What the task requires:
When you reach the line that contains "The height and width of the screenshot is (523, 473)." below, transcribe it and each line after it word for word to the end of the records, omitting pictures.

[Saved data entries]
■ ■ ■ ■ ■

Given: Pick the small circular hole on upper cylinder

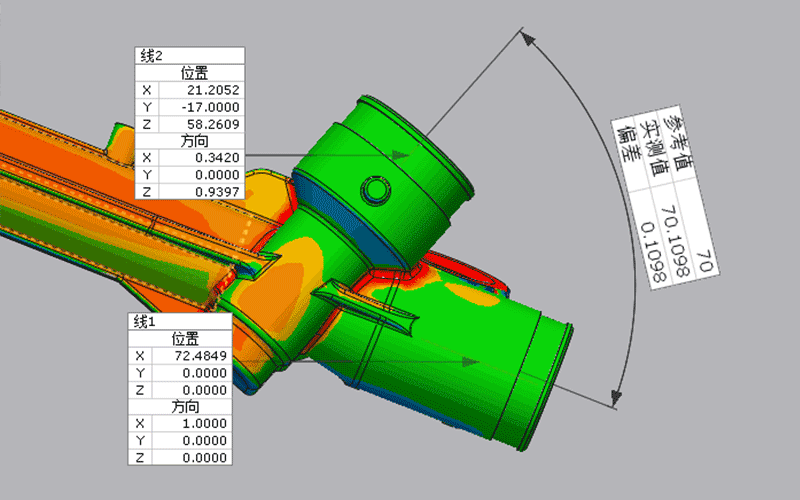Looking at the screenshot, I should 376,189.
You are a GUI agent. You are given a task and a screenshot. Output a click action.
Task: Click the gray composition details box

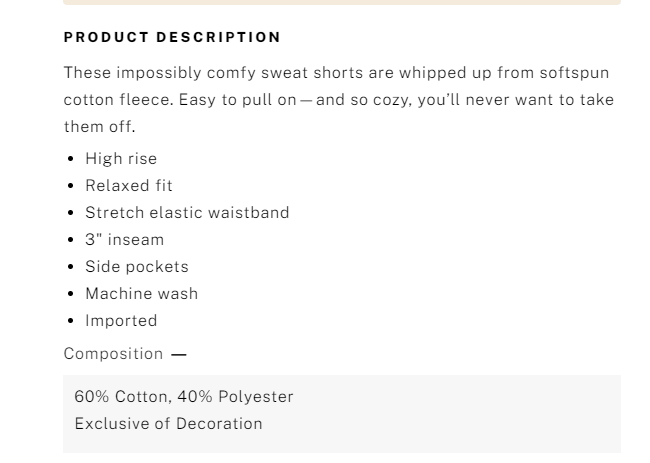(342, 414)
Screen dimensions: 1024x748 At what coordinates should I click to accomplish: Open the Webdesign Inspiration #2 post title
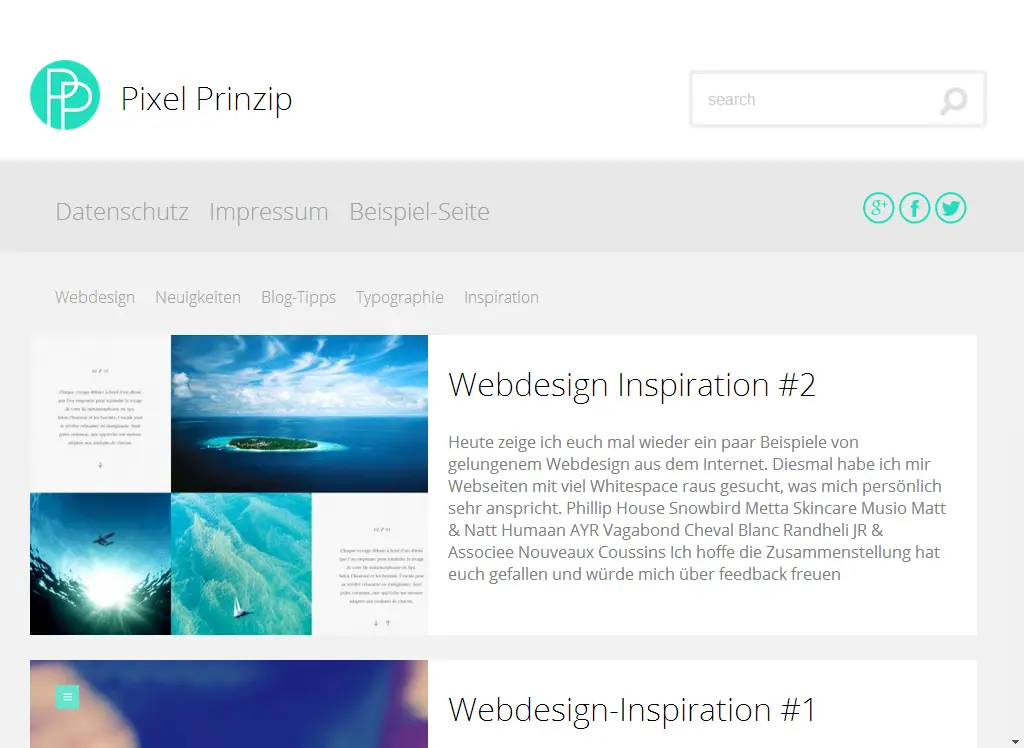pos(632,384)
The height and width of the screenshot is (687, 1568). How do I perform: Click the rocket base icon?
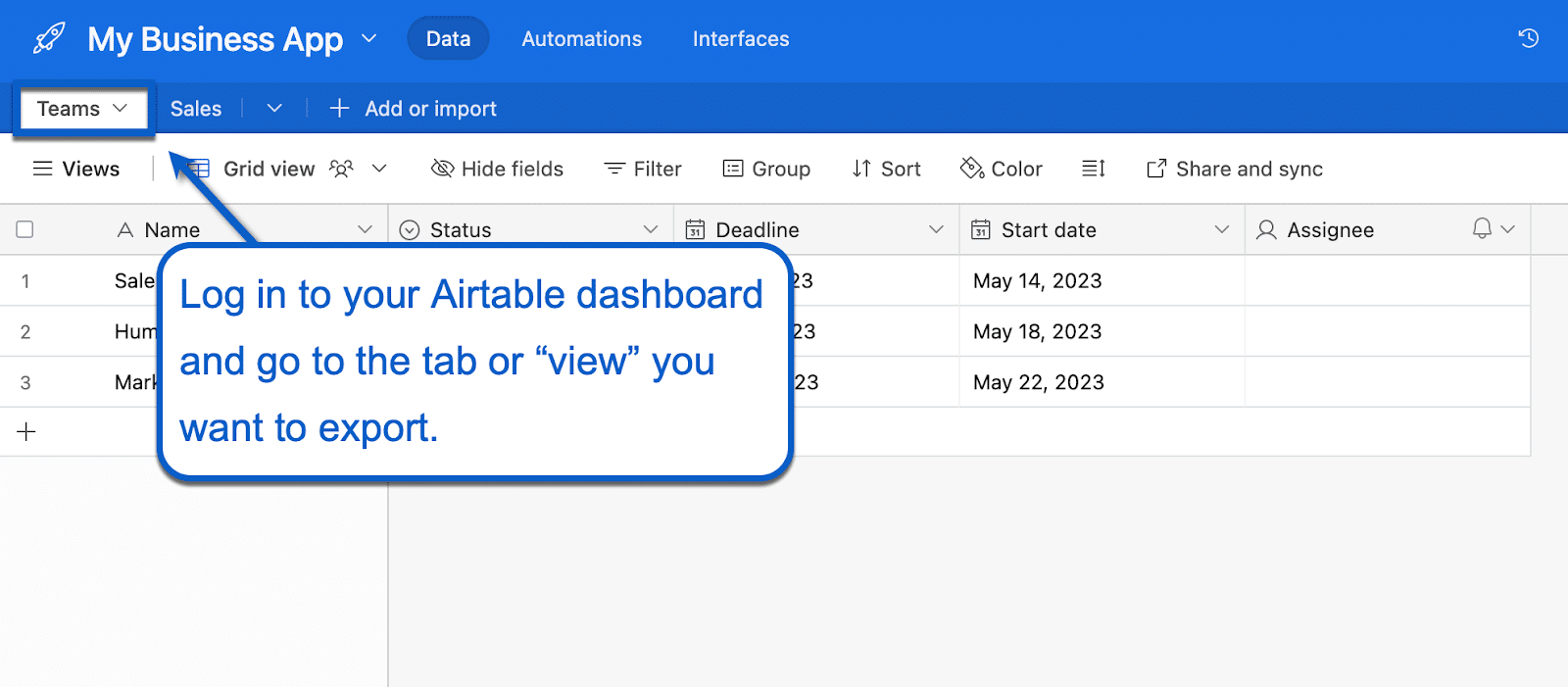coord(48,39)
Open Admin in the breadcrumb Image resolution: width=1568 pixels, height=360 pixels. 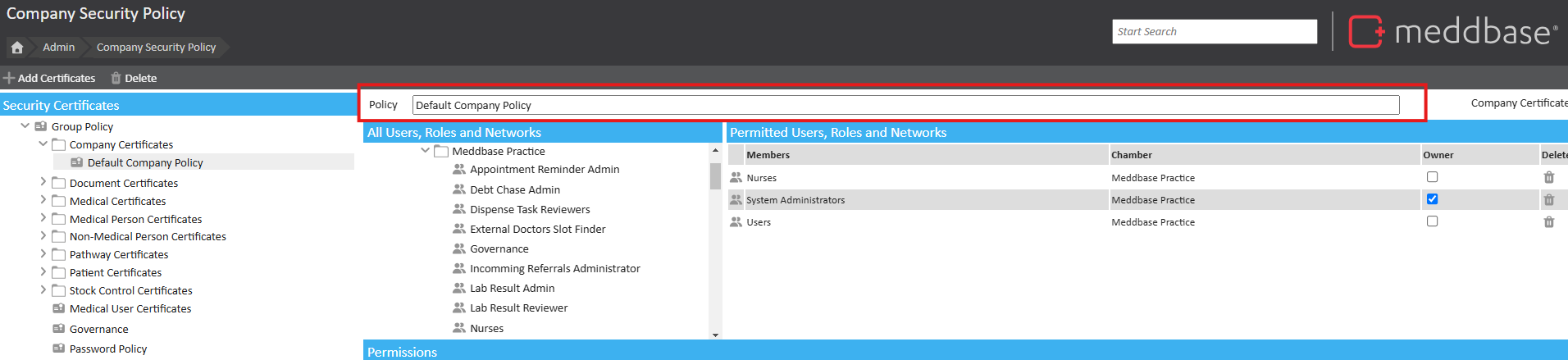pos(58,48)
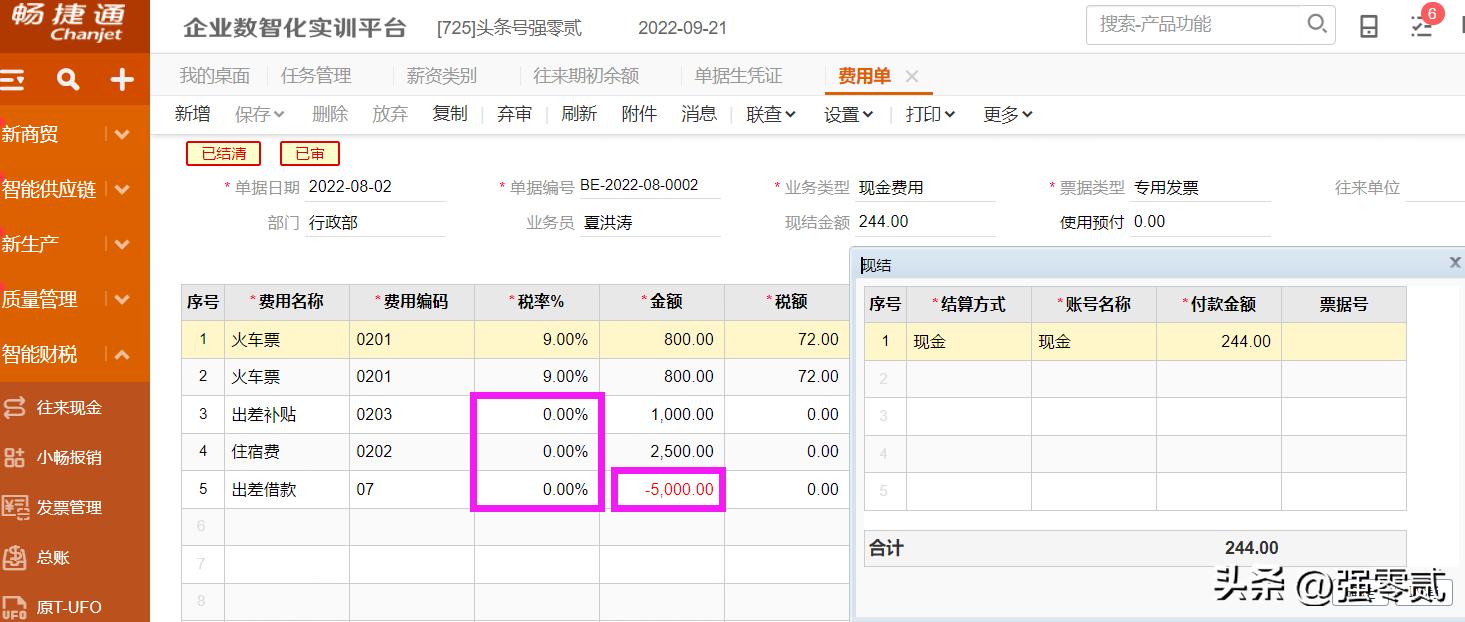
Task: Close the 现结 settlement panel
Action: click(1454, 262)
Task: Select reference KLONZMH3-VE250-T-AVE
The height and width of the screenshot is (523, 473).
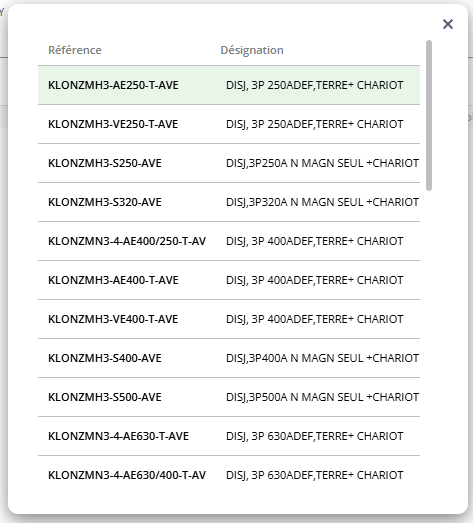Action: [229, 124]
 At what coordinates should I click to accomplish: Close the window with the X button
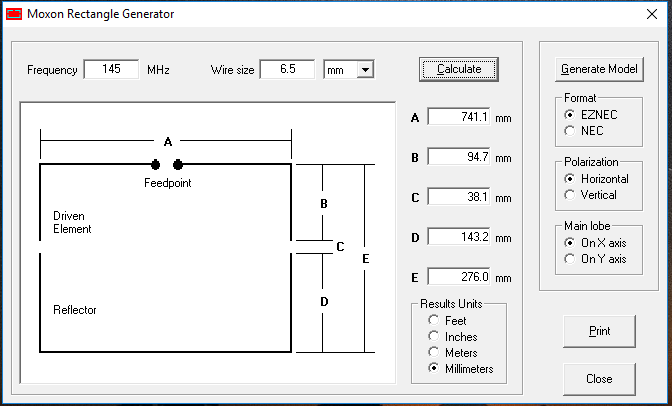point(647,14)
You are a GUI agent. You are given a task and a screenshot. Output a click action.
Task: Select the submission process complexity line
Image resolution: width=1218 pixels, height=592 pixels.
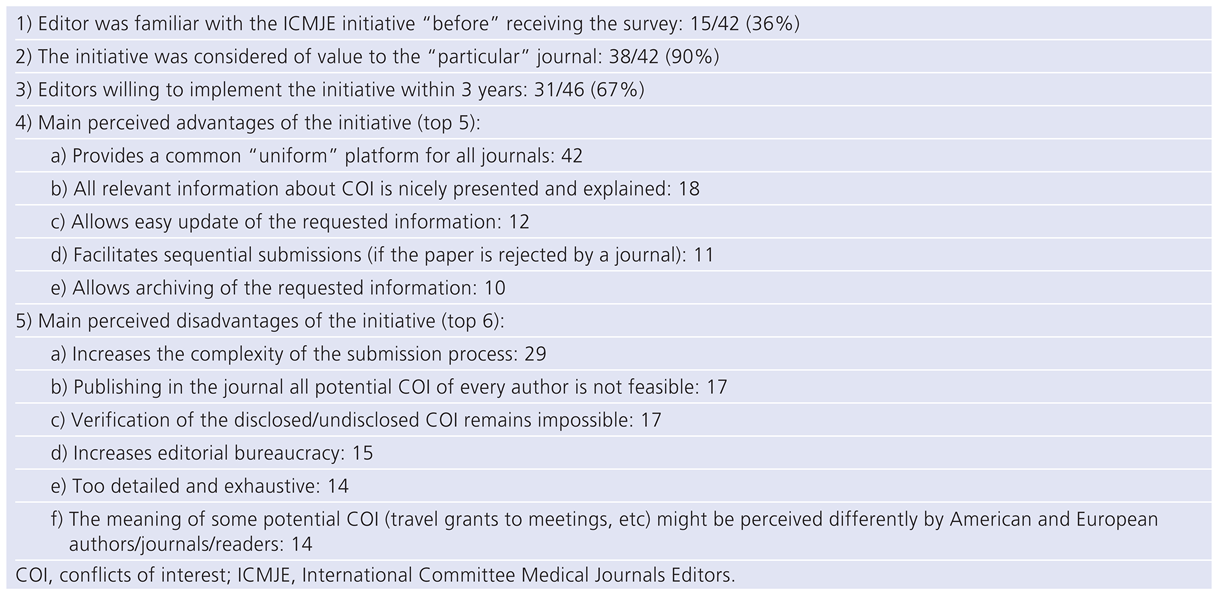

■ ■ ■ ■ ■

Result of the task:
The height and width of the screenshot is (523, 473).
Action: [229, 124]
 At what coordinates should I click to accomplish: Close the window with the X button
point(647,14)
You are a GUI agent. You are given a task and a screenshot. Output a click action.
Task: Select the submission process complexity line
Image resolution: width=1218 pixels, height=592 pixels.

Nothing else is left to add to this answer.